EXERCISE AIM
Please copy the entries from the line that contains "Given: Open the Edit axis parameters icon" through the line that contains "Looking at the", putting "axis options" wherever "axis parameters" appears and changing nothing else. Leave the pictures out of your answer.

DATA RECORDS
● ● ●

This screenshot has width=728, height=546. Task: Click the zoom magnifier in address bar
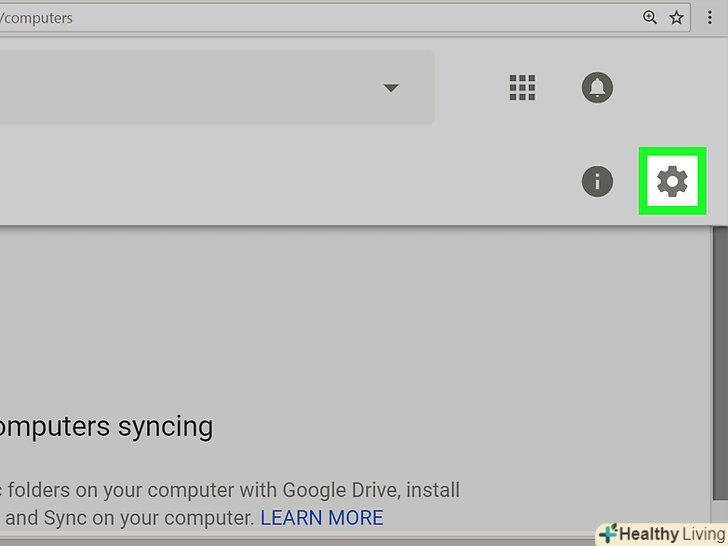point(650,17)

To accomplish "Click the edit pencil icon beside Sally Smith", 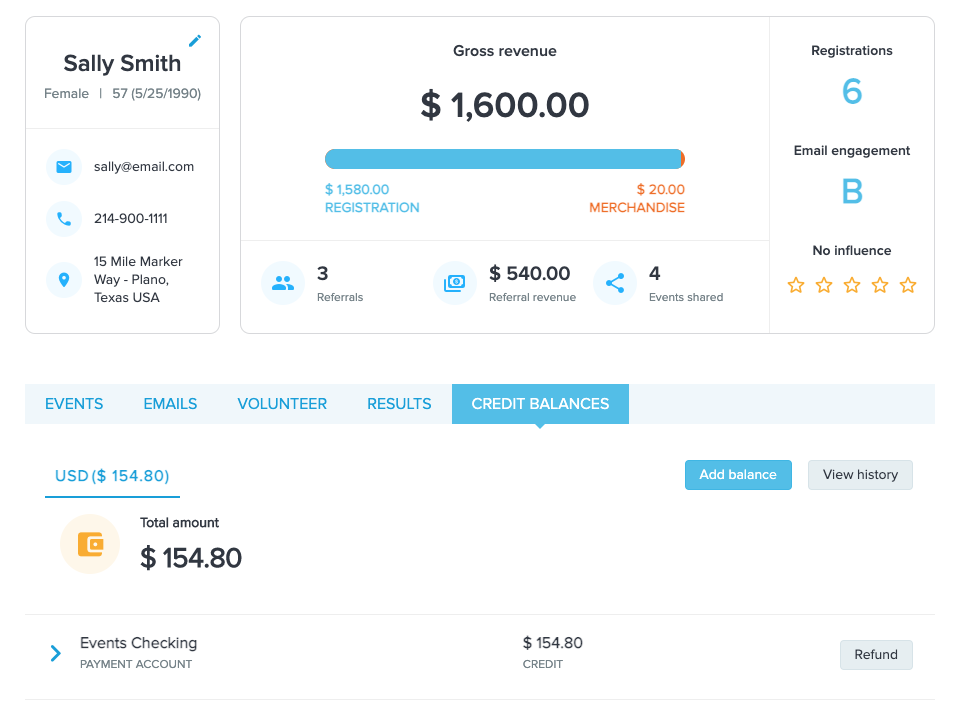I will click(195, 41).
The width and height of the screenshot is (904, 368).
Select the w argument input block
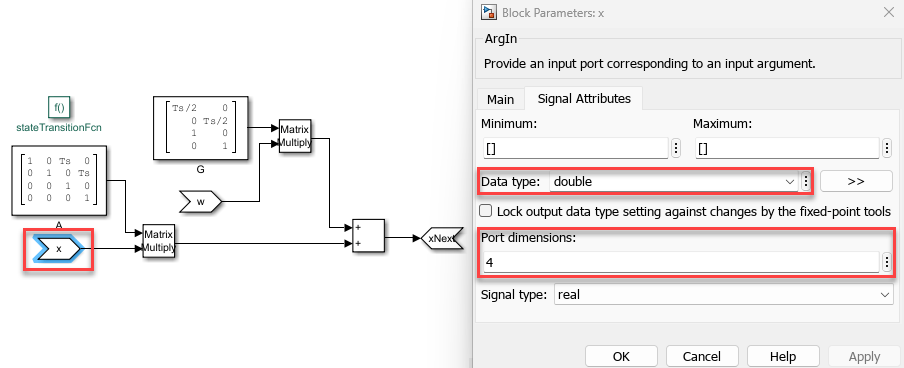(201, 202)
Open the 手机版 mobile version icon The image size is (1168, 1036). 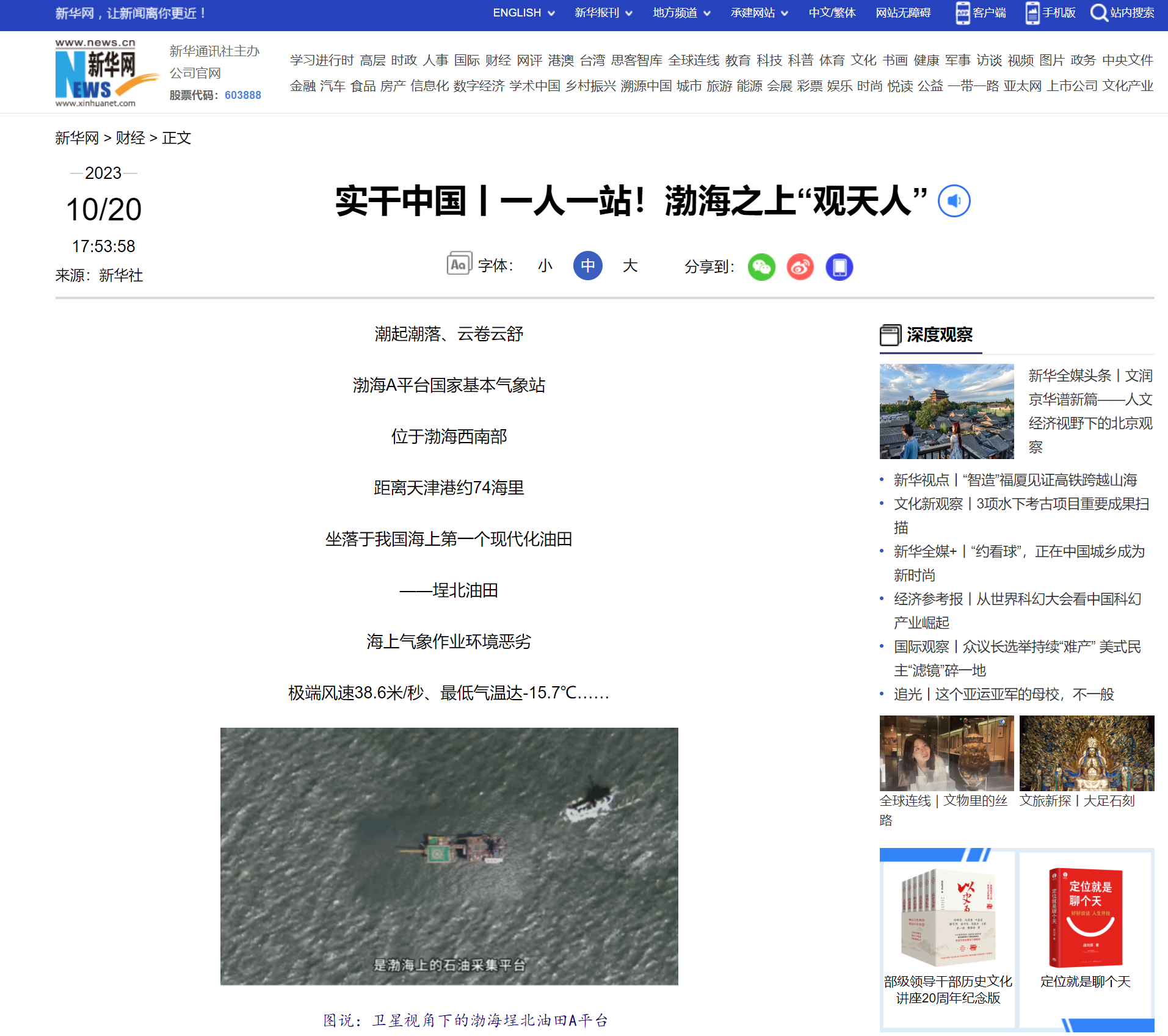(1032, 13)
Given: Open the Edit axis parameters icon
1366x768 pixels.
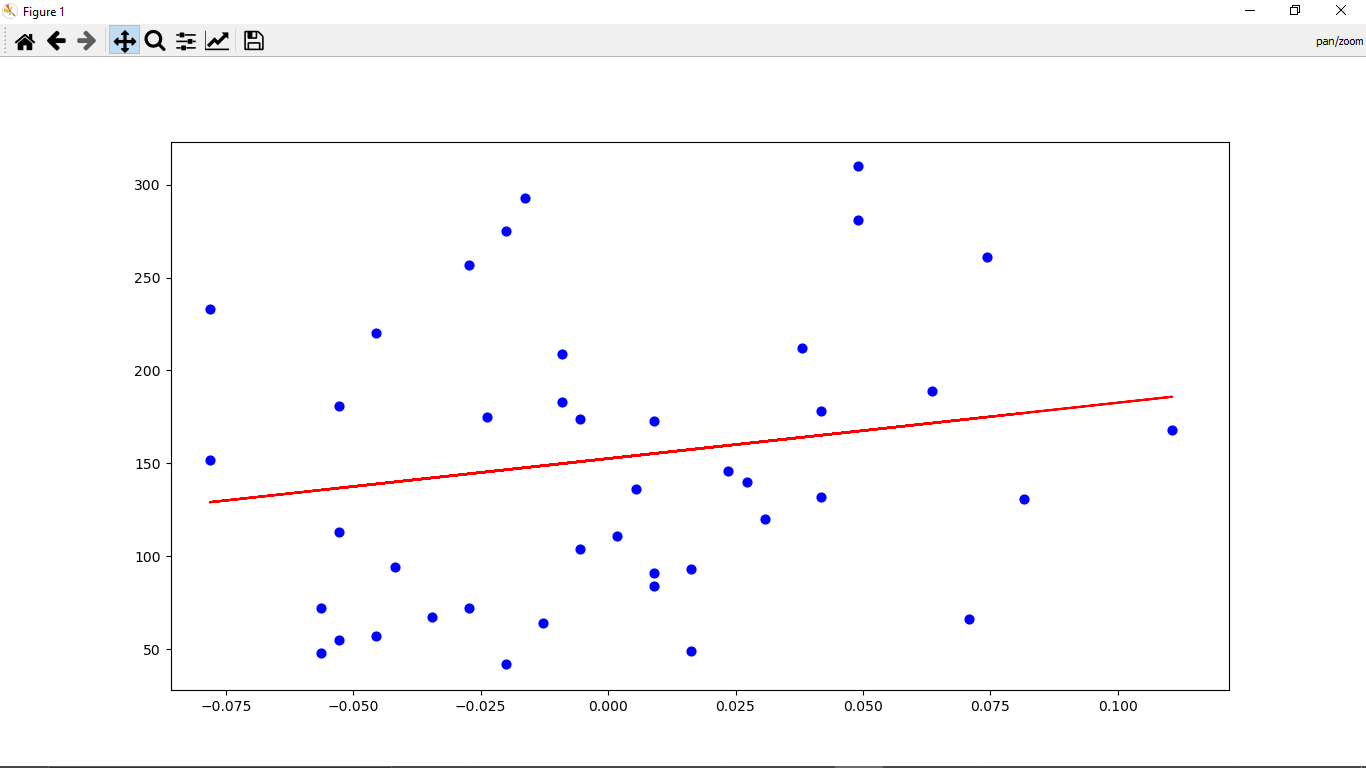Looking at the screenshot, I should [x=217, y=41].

● ● ●

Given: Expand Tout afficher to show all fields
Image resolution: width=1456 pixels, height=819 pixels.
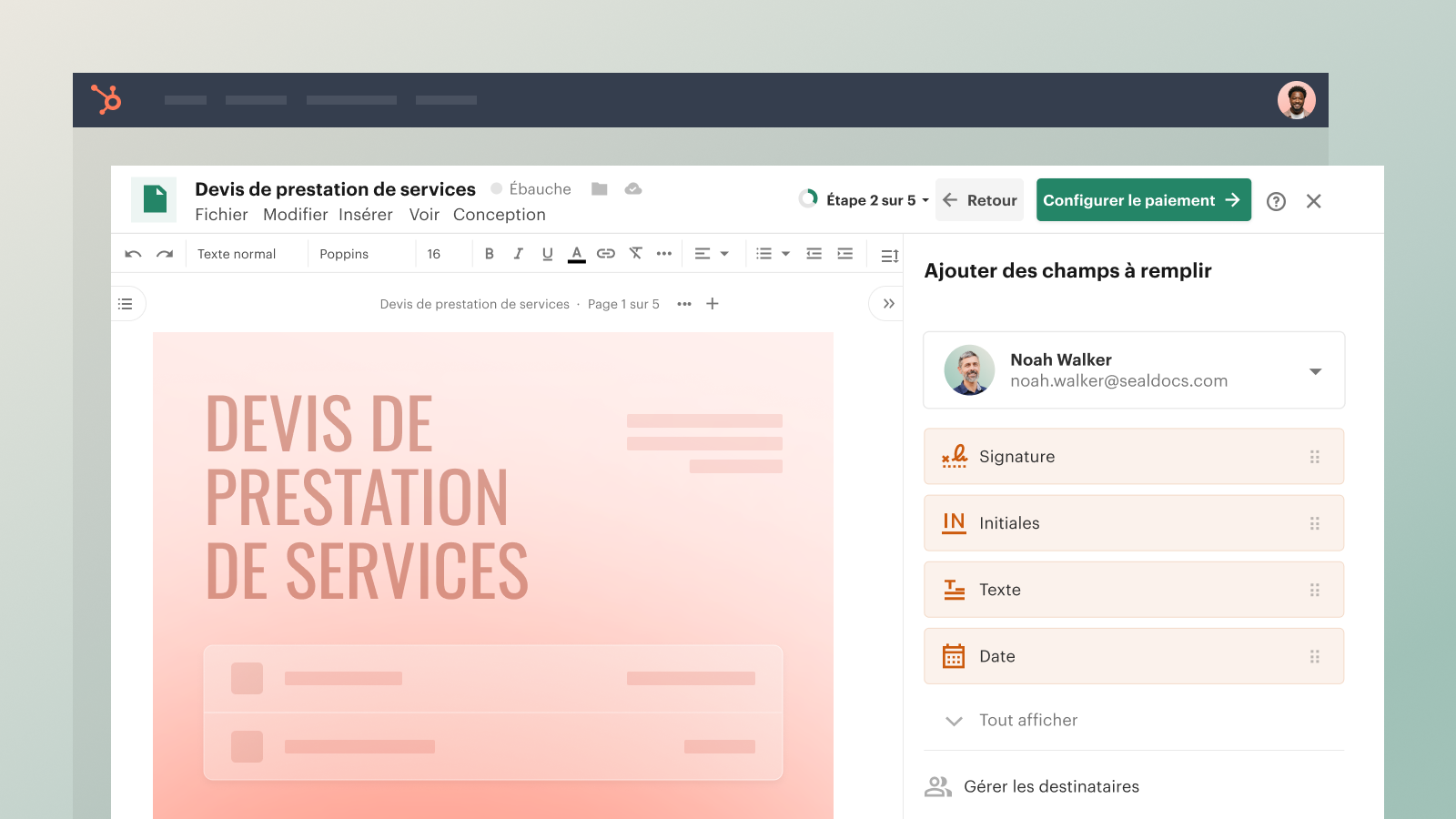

● ● ●

TASK SOLUTION
Given: Open the Edit axis options icon
1366x768 pixels.
Looking at the screenshot, I should [x=217, y=41].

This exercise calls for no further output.